I think Victor said it best, "Obfuscation is just encryption done
poorly." Either we encrypt, or we don't. But there is no such thing as
an obfuscation middle-ground. Obfuscation would just be a speed bump,
easily broken. It won't provide privacy, and it won't prevent linkability.

As far as I am concerned, there are only two designs that prevent
linkability:

1) Martin's PR, in which the packet number is encrypted using sensible
crypto;

2) Or, leaving the packet number in the clear but using different
encryption contexts for each path, and using separate packet sequences
for each path.

The second option requires more computation when explicitly setting up a
new path. The connection ID would be used as part of the "salt" when
deriving connection contexts. The packet number on each path will start
at 1 (or maybe 0 ;-). This requires maintaining separate SACK dashboards
for each path/Connection-ID, and constraining ACK to be per/path, or
alternatively adding a PATH-ACK frame that indicates the path for which
packets are acked.

The pros and cons of the two options are easy to get:

1) Option 2 does not require the cost of encrypting every packet, thus
per packet processing will be maybe 1% faster than option 1.

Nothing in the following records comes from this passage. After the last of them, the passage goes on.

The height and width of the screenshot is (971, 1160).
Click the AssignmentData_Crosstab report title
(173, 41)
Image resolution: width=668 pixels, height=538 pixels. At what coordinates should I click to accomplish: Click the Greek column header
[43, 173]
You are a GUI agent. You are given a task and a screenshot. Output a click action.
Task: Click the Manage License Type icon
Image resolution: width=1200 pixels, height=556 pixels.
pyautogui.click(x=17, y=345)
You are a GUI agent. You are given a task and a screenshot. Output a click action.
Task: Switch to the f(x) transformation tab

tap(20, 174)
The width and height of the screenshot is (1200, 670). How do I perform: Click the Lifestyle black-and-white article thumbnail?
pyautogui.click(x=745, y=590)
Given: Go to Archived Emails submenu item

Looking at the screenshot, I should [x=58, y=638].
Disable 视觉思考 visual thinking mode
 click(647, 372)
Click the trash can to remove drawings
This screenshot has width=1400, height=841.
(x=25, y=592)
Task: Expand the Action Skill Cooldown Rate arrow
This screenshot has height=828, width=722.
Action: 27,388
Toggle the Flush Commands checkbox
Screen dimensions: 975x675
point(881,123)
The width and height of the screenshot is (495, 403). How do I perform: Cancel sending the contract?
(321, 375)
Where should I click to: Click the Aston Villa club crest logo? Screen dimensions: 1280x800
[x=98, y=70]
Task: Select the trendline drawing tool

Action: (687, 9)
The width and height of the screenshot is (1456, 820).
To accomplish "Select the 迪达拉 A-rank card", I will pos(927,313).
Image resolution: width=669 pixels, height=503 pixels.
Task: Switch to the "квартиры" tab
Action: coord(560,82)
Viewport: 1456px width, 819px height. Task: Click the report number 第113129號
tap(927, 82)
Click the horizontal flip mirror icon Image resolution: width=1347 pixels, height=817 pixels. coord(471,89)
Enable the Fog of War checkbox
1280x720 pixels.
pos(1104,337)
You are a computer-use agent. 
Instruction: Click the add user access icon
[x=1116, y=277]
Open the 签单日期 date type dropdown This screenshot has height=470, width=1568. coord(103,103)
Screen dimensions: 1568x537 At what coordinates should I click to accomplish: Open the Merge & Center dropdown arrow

2) Option 2 requires computing encryption contexts for each path, which
is more complex than option 1, but the cost will be amortized over the
duration of the path.

3) Option 2 requires more complex data structures and ACK management,
thus increasing the chances that something goes wrong.

4) Option 2 does nothing against packet number ossification. The packet
number effectively becomes part of the invariants.

In short, the only advantage of option 2 is to avoid a single symmetric
encryption operation per packet, while making the code significantly
more complex, and at the cost of not protecting against PN ossification.
The way I see that, there is hardly any debate.